Cette année aux César, un autre film de genre réalisé par une femme (Grave, de Julia Ducourneau) est nominé six fois. Y a-t-il une nouvelle vague du cinéma féminin ?

C. F. – Je trouve le succès de Grave enthousiasmant. On a besoin de projets qui sortent des sentiers battus. Et même si nos deux films sont extrêmement différents, ils traduisent chacun à leur manière une façon d’explorer le genre, de proposer des univers qui sortent d’un réalisme pur et dur. Il n’est pas anodin que plusieurs films assez cash et innovants réalisés par des femmes voient le jour ces temps-ci. En cela, je pense qu’on peut parler de nouvelle vague, oui.

Quelle est la prochaine étape ?

C. F. – Je veux réaliser un film avec un budget plus élevé.
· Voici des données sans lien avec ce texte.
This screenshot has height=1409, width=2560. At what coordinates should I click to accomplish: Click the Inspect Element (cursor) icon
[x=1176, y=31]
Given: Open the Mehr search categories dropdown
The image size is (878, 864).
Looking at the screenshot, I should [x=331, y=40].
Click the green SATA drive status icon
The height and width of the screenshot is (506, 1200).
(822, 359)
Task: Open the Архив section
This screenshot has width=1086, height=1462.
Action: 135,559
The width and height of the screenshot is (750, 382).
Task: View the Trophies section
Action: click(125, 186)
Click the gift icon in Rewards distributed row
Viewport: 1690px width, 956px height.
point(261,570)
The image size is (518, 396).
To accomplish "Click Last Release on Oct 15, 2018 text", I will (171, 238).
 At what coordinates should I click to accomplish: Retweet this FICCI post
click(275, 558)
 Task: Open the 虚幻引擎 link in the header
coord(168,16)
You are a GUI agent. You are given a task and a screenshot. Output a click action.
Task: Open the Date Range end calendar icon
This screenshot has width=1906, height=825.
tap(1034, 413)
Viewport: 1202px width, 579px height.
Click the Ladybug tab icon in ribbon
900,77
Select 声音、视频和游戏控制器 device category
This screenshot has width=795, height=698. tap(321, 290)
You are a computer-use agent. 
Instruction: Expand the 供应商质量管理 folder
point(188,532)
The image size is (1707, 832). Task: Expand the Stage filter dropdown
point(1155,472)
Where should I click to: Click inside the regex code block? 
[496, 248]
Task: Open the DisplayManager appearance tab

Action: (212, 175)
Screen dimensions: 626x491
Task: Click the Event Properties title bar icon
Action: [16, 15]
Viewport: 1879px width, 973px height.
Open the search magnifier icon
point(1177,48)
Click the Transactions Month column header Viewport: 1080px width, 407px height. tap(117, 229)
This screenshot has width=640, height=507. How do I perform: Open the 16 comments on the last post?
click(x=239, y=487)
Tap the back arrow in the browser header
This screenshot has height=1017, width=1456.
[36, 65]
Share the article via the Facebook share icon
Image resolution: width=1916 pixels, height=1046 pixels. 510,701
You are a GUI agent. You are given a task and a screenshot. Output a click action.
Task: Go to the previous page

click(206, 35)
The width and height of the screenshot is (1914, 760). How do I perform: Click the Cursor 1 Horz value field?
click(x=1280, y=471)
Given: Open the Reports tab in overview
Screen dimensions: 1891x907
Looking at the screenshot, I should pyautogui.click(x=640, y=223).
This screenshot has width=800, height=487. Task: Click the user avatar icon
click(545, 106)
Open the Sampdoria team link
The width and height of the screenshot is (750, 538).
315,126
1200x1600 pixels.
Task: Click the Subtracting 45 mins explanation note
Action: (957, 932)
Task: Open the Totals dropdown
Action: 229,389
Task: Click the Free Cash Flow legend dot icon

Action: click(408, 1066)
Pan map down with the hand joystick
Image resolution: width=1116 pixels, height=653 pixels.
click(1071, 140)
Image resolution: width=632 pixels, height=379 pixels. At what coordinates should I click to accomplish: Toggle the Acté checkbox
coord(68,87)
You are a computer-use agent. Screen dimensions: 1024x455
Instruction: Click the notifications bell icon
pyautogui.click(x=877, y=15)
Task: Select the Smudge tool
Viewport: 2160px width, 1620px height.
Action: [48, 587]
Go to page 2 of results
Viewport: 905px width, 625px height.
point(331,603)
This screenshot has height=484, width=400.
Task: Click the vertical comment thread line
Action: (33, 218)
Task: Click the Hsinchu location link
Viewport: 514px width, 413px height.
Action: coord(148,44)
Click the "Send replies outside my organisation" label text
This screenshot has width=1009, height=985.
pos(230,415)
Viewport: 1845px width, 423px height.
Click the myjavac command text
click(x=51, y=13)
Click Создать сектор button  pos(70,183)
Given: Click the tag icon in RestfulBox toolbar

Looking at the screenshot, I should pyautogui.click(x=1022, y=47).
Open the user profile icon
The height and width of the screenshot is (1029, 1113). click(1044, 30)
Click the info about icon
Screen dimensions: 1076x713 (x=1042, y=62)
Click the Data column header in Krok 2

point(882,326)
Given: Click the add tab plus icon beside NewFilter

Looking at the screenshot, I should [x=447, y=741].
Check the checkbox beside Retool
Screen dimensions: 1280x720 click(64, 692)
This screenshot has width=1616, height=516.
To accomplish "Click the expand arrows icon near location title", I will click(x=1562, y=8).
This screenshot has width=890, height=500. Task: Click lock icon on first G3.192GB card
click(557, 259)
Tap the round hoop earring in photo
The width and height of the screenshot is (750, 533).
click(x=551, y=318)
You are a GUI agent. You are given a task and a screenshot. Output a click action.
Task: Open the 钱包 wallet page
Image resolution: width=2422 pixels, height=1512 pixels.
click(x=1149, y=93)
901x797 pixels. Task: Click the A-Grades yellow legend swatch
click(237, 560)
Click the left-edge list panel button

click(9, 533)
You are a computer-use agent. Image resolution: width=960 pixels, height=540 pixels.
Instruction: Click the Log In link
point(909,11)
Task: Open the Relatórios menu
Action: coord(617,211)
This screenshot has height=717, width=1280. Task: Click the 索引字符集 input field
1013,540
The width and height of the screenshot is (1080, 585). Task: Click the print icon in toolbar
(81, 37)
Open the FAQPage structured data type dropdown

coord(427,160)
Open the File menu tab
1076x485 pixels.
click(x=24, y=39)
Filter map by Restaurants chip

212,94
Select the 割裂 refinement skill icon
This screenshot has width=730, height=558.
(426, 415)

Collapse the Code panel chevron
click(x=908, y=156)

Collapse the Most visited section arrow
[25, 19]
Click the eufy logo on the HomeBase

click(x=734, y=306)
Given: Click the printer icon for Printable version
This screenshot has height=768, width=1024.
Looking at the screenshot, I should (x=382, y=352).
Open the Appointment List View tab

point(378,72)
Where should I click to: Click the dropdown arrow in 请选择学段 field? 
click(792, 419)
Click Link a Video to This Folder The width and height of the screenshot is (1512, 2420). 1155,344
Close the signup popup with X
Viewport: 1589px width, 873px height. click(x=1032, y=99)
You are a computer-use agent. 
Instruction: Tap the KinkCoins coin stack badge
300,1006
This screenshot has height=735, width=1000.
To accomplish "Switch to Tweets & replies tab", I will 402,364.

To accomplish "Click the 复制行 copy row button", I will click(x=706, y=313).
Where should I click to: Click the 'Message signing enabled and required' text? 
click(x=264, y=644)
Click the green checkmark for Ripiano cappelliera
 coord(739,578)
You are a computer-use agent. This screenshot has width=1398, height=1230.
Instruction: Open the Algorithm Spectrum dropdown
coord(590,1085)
Tout en gardant mon ADN, c’est à dire en restant dans des univers singuliers et extrêmes. Mes références lorgnent du côté de Fincher, Verhoeven, Cronenberg. Grâce à Revenge, qui a été sélectionné dans des festivals internationaux majeurs (Toronto et Sundance), je suis aussi en pourparlers avec des producteurs étrangers. Je dispose désormais d’une bien plus grande liberté. Et je sais que l’enjeu, dès lors, sera de garder ma singularité artistique par rapport aux impératifs financiers.